Material shown:
------------------------------------------------------------
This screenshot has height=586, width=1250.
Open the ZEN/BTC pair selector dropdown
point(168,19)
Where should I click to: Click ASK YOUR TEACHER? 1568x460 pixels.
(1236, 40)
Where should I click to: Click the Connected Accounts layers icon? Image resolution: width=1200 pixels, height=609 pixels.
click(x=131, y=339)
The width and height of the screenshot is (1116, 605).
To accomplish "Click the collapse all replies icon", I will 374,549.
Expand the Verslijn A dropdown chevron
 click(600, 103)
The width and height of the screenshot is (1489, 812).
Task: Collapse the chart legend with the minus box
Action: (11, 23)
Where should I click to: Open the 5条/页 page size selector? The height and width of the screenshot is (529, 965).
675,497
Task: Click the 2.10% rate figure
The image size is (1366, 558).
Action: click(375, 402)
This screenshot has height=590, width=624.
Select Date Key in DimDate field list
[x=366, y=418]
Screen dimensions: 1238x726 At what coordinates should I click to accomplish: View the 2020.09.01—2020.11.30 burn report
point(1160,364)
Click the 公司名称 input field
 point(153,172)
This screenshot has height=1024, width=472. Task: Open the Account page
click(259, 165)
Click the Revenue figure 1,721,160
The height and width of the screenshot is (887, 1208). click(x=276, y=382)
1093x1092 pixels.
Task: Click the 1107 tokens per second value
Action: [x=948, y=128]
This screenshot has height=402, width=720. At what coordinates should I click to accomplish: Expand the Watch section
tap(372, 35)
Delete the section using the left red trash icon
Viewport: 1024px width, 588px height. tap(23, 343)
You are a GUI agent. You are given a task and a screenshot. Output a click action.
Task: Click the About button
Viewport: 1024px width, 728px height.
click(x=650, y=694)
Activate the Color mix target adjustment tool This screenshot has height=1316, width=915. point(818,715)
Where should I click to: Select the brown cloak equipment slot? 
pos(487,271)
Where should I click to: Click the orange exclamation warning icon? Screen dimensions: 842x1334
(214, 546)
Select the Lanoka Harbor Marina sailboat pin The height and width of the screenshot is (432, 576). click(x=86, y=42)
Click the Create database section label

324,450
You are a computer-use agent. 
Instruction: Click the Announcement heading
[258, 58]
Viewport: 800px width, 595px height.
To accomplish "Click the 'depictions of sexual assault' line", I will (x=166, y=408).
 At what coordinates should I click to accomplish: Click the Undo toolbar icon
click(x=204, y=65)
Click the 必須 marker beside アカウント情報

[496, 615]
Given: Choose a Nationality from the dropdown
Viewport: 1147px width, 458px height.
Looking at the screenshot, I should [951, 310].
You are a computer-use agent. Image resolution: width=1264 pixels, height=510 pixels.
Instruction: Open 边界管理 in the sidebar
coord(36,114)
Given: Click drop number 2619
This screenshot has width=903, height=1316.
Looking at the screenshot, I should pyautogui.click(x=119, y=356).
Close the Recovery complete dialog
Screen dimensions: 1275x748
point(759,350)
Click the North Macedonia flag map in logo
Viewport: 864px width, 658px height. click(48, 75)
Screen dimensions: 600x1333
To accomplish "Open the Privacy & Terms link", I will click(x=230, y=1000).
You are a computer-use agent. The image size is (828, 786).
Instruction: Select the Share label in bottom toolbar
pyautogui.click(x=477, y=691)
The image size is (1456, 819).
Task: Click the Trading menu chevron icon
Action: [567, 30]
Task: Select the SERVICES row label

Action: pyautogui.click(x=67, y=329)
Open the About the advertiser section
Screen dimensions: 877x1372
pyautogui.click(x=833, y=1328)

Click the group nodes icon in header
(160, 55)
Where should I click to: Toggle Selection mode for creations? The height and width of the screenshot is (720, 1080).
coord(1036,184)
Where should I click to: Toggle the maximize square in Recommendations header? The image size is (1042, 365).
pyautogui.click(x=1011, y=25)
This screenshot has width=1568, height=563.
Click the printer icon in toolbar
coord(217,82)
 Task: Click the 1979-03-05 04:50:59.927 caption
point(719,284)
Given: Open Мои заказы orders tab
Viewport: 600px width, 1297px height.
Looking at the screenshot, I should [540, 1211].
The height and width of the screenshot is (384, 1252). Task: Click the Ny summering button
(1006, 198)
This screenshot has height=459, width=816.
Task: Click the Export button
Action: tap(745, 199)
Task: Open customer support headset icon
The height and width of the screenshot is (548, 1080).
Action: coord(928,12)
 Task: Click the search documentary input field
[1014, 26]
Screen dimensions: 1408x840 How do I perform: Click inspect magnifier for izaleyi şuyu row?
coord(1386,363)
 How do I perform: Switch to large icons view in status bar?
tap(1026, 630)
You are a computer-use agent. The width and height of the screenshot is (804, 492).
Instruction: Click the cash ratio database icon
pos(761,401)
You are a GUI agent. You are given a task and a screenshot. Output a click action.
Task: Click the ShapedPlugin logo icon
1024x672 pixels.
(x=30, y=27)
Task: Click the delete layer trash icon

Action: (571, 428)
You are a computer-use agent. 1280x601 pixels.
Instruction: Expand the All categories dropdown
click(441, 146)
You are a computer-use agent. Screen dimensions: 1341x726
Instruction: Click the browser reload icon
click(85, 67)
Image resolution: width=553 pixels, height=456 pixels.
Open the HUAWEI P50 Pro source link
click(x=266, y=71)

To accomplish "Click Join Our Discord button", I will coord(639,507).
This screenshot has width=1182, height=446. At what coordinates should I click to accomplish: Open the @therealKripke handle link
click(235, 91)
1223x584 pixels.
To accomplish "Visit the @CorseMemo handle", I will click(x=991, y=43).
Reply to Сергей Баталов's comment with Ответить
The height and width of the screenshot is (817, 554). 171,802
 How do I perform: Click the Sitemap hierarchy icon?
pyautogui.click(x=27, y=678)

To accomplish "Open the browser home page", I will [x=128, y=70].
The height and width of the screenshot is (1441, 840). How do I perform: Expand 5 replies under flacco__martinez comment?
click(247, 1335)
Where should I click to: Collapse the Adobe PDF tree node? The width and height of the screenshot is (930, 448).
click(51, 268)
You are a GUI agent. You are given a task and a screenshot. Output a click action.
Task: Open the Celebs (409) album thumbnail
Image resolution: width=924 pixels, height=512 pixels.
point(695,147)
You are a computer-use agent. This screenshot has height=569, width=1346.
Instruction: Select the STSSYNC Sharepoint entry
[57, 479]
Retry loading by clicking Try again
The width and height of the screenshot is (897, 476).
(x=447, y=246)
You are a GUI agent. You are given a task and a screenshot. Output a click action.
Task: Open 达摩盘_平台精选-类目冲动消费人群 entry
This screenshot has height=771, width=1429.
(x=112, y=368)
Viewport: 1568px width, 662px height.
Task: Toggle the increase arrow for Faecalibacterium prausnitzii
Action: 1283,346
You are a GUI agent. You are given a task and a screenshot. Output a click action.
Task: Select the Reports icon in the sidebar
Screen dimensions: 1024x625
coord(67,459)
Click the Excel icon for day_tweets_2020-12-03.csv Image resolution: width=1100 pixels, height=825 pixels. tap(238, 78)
------------------------------------------------------------
What to do:
Find every line above that contains the word "computer", and return each one.

Written answer:
You are a computer-use agent. 
You are a computer-use agent. Image resolution: width=1264 pixels, height=510 pixels.
You are a computer-use agent. The image size is (828, 786).
You are a computer-use agent. The width and height of the screenshot is (804, 492).
You are a computer-use agent. 1280x601 pixels.
You are a computer-use agent. Screen dimensions: 1341x726
You are a computer-use agent. This screenshot has height=569, width=1346.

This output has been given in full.